Stated task a »
Give the stretch of entries from the line containing "Task: Enable the Лонг т-п/с-л checkbox" through the line containing "pos(380,231)" as a Markdown table with columns n and Line. Number each row and leave out blank lines.

Provided passage »
==========

Maths and English



Maths and English

Rockborn Management Associate Christine Edwards has produced a blog post on the reformed Maths and English qualifications due to come online in September 2019.

GCSE Maths and English resits for young people are so unfair…

Functional Skills are a sound alternative that will be even more relevant when the reformed Maths and English qualifications come online in September 2019.”

In the wake of the 2018 Summer GCSE results and new academic year starting for young people wanting to move onto the next stage of their life and start their careers, there are sadly far too many who will be facing the daunting task of carrying on with GCSE work in Maths and English, something they are doing not through choice, but because they are told they have to. Even those lucky enough to be given the option of working towards Functional Skills as a ‘stepping stone’ towards attaining the elusive Grade 4/5 are still required to work towards the GCSE required grade on their achievement of the Level 2 Functional Skill. It is a saddening thought that Functional Skills, Maths and English, the qualifications preferred by many employers, are not being seen as having the same real value by the people who decide the qualification structure and funding rules for 16 – 19-year-olds.

It was really encouraging when Functional Skills came up for the standard and regulatory 3/5 year review.

==========

Stated task b »
According to the blog post, when are the reformed Maths and English qualifications due to come online?

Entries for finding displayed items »

==========

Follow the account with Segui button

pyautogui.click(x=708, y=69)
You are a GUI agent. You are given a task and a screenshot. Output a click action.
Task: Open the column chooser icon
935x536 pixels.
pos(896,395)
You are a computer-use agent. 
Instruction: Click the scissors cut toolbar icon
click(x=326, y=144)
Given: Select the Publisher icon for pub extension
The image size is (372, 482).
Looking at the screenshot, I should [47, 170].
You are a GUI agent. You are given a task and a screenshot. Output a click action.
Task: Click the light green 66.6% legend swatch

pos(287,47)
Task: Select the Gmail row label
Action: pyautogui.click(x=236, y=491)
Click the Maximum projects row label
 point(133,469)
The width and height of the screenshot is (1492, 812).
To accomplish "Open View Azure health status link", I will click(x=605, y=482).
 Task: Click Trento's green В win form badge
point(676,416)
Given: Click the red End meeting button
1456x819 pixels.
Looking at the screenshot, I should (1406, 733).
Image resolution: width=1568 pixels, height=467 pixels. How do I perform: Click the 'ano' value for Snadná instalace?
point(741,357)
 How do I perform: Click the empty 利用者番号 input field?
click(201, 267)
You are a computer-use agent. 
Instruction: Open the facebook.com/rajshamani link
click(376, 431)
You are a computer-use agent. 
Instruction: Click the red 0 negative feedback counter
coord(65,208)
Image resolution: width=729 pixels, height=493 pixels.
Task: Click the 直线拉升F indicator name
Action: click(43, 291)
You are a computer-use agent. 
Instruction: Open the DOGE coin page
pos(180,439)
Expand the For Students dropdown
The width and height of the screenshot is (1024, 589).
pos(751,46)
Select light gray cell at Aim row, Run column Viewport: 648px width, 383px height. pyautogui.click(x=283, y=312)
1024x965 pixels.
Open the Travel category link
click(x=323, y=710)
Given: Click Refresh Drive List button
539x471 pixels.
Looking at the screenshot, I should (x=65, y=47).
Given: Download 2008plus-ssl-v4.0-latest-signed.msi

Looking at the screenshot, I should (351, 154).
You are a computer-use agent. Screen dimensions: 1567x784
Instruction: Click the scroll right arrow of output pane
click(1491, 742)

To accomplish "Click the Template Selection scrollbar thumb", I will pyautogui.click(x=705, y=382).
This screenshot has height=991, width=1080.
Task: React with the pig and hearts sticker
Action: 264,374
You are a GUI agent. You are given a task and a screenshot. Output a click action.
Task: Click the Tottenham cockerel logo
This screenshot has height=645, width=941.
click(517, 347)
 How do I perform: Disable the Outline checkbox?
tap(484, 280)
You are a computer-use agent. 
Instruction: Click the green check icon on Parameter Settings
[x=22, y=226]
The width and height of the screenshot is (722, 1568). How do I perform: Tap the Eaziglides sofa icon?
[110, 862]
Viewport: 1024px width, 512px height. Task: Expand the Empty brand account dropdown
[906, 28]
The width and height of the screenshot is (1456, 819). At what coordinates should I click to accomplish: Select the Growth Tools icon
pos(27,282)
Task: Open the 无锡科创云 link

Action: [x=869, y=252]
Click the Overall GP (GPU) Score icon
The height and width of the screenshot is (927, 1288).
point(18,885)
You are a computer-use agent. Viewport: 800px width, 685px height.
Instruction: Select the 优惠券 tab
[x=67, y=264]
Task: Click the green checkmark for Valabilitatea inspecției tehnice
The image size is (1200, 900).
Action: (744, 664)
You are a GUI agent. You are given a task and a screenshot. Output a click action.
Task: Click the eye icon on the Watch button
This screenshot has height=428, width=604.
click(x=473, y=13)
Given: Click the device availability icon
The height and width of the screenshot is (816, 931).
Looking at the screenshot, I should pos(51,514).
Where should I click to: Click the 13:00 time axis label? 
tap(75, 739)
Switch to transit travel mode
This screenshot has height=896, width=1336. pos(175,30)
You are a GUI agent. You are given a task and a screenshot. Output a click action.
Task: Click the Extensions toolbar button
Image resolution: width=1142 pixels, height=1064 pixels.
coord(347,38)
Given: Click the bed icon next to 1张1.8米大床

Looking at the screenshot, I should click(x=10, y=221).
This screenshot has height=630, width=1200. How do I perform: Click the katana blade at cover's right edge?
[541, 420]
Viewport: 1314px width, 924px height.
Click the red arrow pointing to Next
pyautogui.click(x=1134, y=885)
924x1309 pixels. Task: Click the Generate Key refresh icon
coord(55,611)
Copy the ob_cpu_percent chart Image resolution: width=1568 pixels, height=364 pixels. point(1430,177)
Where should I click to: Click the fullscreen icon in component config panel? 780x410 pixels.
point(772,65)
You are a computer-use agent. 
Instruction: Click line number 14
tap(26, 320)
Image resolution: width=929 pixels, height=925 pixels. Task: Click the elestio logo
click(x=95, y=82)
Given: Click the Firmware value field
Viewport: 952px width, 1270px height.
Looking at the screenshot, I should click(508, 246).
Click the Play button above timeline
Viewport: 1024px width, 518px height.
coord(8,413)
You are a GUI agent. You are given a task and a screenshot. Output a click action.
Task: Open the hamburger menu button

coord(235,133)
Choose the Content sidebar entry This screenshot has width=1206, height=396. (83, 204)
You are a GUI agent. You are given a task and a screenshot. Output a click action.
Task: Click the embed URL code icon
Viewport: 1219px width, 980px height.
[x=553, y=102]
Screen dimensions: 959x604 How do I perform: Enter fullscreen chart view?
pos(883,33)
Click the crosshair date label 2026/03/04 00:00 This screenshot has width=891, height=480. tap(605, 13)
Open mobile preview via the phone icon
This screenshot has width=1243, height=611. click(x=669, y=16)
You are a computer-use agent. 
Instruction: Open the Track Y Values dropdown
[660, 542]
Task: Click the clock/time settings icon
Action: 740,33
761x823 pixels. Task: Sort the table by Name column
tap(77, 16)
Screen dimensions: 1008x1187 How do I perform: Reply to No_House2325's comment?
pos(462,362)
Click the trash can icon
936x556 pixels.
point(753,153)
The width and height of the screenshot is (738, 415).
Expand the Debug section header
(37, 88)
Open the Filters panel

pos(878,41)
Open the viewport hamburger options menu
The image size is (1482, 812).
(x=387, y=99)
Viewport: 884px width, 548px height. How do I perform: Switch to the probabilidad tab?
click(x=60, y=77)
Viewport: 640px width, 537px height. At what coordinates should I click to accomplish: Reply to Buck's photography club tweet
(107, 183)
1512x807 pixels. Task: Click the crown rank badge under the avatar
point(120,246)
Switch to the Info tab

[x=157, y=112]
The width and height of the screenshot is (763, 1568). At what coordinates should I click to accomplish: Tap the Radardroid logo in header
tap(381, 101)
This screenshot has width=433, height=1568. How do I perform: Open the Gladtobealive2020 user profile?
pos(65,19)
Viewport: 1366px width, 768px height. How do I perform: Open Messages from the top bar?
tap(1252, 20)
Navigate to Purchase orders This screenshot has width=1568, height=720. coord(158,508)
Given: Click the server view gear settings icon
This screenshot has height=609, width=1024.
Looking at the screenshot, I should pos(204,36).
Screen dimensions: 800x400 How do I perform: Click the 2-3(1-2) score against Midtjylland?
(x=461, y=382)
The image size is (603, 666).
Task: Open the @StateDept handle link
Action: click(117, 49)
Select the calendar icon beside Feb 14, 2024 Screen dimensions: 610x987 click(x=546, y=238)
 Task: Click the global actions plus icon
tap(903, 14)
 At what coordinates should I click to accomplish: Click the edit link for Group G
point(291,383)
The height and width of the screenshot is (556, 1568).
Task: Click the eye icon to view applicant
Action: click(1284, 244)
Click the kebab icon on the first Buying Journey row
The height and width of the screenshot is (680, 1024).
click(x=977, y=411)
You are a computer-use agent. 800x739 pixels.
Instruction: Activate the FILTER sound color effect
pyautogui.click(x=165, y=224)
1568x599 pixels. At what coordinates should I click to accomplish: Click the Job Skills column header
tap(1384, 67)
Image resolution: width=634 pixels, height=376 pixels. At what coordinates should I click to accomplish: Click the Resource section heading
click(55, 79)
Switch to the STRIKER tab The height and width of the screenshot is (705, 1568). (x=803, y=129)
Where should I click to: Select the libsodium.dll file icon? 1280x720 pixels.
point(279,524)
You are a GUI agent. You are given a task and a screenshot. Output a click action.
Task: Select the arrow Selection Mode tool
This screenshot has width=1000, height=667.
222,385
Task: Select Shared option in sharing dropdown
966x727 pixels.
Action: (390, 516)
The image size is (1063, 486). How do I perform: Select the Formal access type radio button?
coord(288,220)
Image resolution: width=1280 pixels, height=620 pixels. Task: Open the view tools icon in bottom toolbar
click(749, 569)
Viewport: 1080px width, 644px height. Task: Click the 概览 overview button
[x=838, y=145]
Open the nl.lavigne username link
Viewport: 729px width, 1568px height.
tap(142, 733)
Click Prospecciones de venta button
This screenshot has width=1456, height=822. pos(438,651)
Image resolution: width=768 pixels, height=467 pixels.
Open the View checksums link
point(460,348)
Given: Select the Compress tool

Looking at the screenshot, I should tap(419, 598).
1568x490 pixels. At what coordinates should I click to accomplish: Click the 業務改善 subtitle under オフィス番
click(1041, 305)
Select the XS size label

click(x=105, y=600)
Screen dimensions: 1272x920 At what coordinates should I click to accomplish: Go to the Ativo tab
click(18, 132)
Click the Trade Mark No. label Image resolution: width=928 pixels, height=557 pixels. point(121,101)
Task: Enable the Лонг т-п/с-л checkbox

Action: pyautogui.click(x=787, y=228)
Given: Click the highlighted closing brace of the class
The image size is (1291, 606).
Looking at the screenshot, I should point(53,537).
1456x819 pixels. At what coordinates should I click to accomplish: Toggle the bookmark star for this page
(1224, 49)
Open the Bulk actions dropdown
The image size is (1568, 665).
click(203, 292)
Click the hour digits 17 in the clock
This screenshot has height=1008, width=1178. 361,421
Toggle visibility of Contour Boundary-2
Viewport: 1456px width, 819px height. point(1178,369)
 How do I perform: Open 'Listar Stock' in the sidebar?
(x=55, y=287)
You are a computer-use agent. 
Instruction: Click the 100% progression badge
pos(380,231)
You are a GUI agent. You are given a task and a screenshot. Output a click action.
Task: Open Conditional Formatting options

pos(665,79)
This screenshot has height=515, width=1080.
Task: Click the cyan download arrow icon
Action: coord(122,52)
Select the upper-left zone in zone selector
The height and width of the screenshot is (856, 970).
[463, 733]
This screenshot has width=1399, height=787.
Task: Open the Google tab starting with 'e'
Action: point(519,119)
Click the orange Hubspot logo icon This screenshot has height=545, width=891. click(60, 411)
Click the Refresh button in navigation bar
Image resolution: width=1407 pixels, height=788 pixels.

==========

Exercise answer a »
| n | Line |
|---|---|
| 1 | Task: Enable the Лонг т-п/с-л checkbox |
| 2 | Action: pyautogui.click(x=787, y=228) |
| 3 | Given: Click the highlighted closing brace of the class |
| 4 | The image size is (1291, 606). |
| 5 | Looking at the screenshot, I should point(53,537). |
| 6 | 1456x819 pixels. At what coordinates should I click to accomplish: Toggle the bookmark star for this page |
| 7 | (1224, 49) |
| 8 | Open the Bulk actions dropdown |
| 9 | The image size is (1568, 665). |
| 10 | click(203, 292) |
| 11 | Click the hour digits 17 in the clock |
| 12 | This screenshot has height=1008, width=1178. 361,421 |
| 13 | Toggle visibility of Contour Boundary-2 |
| 14 | Viewport: 1456px width, 819px height. point(1178,369) |
| 15 |  How do I perform: Open 'Listar Stock' in the sidebar? |
| 16 | (x=55, y=287) |
| 17 | You are a computer-use agent.  |
| 18 | Instruction: Click the 100% progression badge |
| 19 | pos(380,231) |

Exercise answer b »
In September 2019.